▸ What the exercise asks:
Duplicate every line of the entries below without any change.

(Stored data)
--------------------

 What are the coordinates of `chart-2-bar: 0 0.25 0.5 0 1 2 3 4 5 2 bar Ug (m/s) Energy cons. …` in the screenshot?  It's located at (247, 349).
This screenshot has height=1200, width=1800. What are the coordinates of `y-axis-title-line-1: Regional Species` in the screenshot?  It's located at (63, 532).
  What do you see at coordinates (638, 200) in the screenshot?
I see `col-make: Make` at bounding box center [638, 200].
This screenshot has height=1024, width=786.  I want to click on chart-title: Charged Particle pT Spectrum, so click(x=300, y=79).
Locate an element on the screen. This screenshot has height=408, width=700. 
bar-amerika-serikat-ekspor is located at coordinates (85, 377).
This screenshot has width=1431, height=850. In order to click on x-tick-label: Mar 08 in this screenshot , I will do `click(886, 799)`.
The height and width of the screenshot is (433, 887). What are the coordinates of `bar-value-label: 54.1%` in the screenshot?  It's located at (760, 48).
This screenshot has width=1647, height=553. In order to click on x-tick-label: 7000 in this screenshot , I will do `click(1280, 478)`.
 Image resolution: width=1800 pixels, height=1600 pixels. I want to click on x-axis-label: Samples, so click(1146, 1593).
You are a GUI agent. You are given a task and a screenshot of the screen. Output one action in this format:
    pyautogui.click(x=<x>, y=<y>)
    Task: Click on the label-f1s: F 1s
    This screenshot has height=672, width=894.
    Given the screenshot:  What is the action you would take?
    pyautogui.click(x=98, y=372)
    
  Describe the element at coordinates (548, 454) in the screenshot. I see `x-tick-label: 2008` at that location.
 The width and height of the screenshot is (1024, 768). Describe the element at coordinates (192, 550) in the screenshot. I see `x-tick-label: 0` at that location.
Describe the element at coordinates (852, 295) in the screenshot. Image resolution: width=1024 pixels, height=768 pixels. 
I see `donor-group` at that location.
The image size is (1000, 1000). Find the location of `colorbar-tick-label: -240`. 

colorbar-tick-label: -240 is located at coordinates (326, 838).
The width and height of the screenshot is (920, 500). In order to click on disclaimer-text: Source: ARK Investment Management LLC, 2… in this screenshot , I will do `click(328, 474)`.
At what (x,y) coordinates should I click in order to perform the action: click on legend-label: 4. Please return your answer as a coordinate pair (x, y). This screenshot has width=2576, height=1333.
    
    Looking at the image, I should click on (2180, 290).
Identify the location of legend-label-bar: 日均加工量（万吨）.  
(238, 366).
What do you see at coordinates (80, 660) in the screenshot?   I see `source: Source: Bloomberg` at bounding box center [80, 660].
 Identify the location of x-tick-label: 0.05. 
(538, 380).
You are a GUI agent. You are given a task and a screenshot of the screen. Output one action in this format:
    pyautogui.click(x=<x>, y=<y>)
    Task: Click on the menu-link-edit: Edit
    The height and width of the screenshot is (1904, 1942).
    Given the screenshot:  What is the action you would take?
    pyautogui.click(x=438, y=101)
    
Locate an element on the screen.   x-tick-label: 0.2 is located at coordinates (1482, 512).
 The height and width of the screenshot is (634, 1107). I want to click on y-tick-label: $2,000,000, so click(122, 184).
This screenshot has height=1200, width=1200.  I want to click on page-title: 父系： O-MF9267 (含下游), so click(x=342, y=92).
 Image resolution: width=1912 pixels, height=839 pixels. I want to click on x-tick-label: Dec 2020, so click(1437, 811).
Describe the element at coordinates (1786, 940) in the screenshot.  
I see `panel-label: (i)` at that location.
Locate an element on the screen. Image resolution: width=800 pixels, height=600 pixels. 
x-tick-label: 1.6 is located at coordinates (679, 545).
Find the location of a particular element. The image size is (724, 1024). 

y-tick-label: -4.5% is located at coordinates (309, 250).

--------------------

▸ Solution to the exercise:
 What are the coordinates of `chart-2-bar: 0 0.25 0.5 0 1 2 3 4 5 2 bar Ug (m/s) Energy cons. …` in the screenshot?  It's located at (247, 349).
This screenshot has height=1200, width=1800. What are the coordinates of `y-axis-title-line-1: Regional Species` in the screenshot?  It's located at (63, 532).
  What do you see at coordinates (638, 200) in the screenshot?
I see `col-make: Make` at bounding box center [638, 200].
This screenshot has height=1024, width=786.  I want to click on chart-title: Charged Particle pT Spectrum, so click(x=300, y=79).
Locate an element on the screen. This screenshot has height=408, width=700. 
bar-amerika-serikat-ekspor is located at coordinates (85, 377).
This screenshot has width=1431, height=850. In order to click on x-tick-label: Mar 08 in this screenshot , I will do `click(886, 799)`.
The height and width of the screenshot is (433, 887). What are the coordinates of `bar-value-label: 54.1%` in the screenshot?  It's located at (760, 48).
This screenshot has width=1647, height=553. In order to click on x-tick-label: 7000 in this screenshot , I will do `click(1280, 478)`.
 Image resolution: width=1800 pixels, height=1600 pixels. I want to click on x-axis-label: Samples, so click(1146, 1593).
You are a GUI agent. You are given a task and a screenshot of the screen. Output one action in this format:
    pyautogui.click(x=<x>, y=<y>)
    Task: Click on the label-f1s: F 1s
    This screenshot has height=672, width=894.
    Given the screenshot:  What is the action you would take?
    pyautogui.click(x=98, y=372)
    
  Describe the element at coordinates (548, 454) in the screenshot. I see `x-tick-label: 2008` at that location.
 The width and height of the screenshot is (1024, 768). Describe the element at coordinates (192, 550) in the screenshot. I see `x-tick-label: 0` at that location.
Describe the element at coordinates (852, 295) in the screenshot. Image resolution: width=1024 pixels, height=768 pixels. 
I see `donor-group` at that location.
The image size is (1000, 1000). Find the location of `colorbar-tick-label: -240`. 

colorbar-tick-label: -240 is located at coordinates (326, 838).
The width and height of the screenshot is (920, 500). In order to click on disclaimer-text: Source: ARK Investment Management LLC, 2… in this screenshot , I will do `click(328, 474)`.
At what (x,y) coordinates should I click in order to perform the action: click on legend-label: 4. Please return your answer as a coordinate pair (x, y). This screenshot has width=2576, height=1333.
    
    Looking at the image, I should click on (2180, 290).
Identify the location of legend-label-bar: 日均加工量（万吨）.  
(238, 366).
What do you see at coordinates (80, 660) in the screenshot?   I see `source: Source: Bloomberg` at bounding box center [80, 660].
 Identify the location of x-tick-label: 0.05. 
(538, 380).
You are a GUI agent. You are given a task and a screenshot of the screen. Output one action in this format:
    pyautogui.click(x=<x>, y=<y>)
    Task: Click on the menu-link-edit: Edit
    The height and width of the screenshot is (1904, 1942).
    Given the screenshot:  What is the action you would take?
    pyautogui.click(x=438, y=101)
    
Locate an element on the screen.   x-tick-label: 0.2 is located at coordinates (1482, 512).
 The height and width of the screenshot is (634, 1107). I want to click on y-tick-label: $2,000,000, so click(122, 184).
This screenshot has height=1200, width=1200.  I want to click on page-title: 父系： O-MF9267 (含下游), so click(x=342, y=92).
 Image resolution: width=1912 pixels, height=839 pixels. I want to click on x-tick-label: Dec 2020, so click(1437, 811).
Describe the element at coordinates (1786, 940) in the screenshot.  
I see `panel-label: (i)` at that location.
Locate an element on the screen. Image resolution: width=800 pixels, height=600 pixels. 
x-tick-label: 1.6 is located at coordinates (679, 545).
Find the location of a particular element. The image size is (724, 1024). 

y-tick-label: -4.5% is located at coordinates (309, 250).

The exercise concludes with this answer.